What to produce: Nothing but the lines from the top of the following entries through the line with "Allow all cookies (1018, 1310)" should be printed, exactly as they are.

Given records:
* * *

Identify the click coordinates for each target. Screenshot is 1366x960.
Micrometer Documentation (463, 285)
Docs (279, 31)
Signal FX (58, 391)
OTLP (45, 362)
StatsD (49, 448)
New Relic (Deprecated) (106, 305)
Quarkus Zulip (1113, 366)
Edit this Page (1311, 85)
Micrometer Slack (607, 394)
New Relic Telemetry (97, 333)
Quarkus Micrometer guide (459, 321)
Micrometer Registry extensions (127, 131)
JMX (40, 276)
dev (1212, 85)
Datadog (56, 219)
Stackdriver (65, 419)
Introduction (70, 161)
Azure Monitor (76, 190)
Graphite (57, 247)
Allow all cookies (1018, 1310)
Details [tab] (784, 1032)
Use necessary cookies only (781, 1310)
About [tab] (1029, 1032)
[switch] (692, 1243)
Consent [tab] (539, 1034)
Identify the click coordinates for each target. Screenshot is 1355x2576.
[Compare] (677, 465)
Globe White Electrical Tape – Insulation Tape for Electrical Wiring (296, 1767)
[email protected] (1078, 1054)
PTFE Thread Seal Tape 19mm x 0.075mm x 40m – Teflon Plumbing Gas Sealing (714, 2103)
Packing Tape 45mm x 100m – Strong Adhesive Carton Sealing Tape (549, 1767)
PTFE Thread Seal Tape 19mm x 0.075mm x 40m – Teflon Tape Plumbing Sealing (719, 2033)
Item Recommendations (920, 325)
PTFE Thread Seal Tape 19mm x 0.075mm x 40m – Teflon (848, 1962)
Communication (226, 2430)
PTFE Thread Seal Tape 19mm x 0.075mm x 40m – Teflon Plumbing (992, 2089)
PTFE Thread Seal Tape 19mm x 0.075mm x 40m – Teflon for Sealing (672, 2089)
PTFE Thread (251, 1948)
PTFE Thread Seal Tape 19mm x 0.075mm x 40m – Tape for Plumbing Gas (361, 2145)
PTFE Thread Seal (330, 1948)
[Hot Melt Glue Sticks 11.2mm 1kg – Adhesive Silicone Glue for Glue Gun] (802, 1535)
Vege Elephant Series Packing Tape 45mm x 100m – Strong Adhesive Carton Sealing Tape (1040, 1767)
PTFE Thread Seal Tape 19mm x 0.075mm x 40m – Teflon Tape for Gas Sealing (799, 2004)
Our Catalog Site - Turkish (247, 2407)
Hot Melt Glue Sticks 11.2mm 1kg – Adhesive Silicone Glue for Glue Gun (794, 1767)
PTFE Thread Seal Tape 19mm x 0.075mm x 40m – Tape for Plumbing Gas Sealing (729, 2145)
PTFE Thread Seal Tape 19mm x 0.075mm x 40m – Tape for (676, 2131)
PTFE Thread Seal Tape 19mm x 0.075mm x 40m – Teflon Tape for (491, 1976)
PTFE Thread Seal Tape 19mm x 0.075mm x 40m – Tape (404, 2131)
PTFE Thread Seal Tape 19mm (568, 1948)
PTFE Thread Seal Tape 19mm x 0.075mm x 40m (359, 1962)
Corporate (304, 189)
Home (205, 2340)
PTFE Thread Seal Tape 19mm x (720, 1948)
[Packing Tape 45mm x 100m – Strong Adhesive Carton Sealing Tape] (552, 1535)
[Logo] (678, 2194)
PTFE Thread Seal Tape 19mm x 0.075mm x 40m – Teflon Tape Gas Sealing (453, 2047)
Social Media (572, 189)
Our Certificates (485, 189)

* * *

Response to this task:
Identify the click coordinates for each target. Screenshot is 1366x960.
Micrometer Documentation (463, 285)
Docs (279, 31)
Signal FX (58, 391)
OTLP (45, 362)
StatsD (49, 448)
New Relic (Deprecated) (106, 305)
Quarkus Zulip (1113, 366)
Edit this Page (1311, 85)
Micrometer Slack (607, 394)
New Relic Telemetry (97, 333)
Quarkus Micrometer guide (459, 321)
Micrometer Registry extensions (127, 131)
JMX (40, 276)
dev (1212, 85)
Datadog (56, 219)
Stackdriver (65, 419)
Introduction (70, 161)
Azure Monitor (76, 190)
Graphite (57, 247)
Allow all cookies (1018, 1310)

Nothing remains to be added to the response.